Hiatal hernia (HH) is associated with gastro-oesophageal reflux (GOR) and/or GOR disease and may contribute to idiopathic pulmonary fibrosis (IPF). We hypothesised that HH evaluated by computed tomography is more common in IPF than in asthma or chronic obstructive pulmonary disease (COPD), and correlates with abnormal GOR measured by pH probe testing. Rates of HH were compared in three cohorts, IPF (n=100), COPD (n=60) and asthma (n=24), and evaluated for inter-observer agreement. In IPF, symptoms and anti-reflux medications were correlated with diffusing capacity of the lung for carbon monoxide (D(L,CO)) and composite physiologic index (CPI). HH was correlated with pH probe testing in IPF patients (n=14). HH was higher in IPF (39%) than either COPD (13.3%, p=0.00009) or asthma (16.67%, p=0.0139). The HH inter-observer κ agreement was substantial in IPF (κ=0.78) and asthma (κ=0.86), and moderate in COPD (κ=0.42).

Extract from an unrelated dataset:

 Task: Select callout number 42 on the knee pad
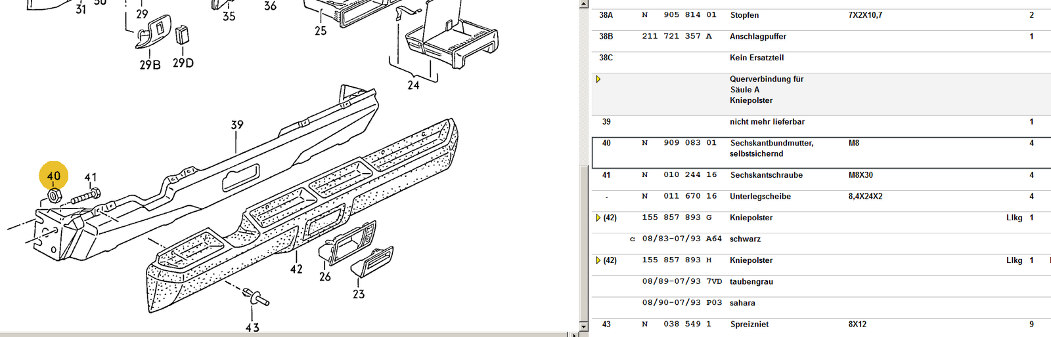click(296, 269)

In IPF, HH did not correlate with lung function, except in those on anti-reflux therapy, who had a better D(L,CO) (p<0.03) and CPI (p<0.04). HH correlated with GOR as measured by DeMeester scores (p<0.04). HH is more common in IPF than COPD or asthma. In an IPF cohort, HH correlated with higher DeMeester scores, confirming abnormal acid GOR. Presence of HH alone was not associated with decreased lung function.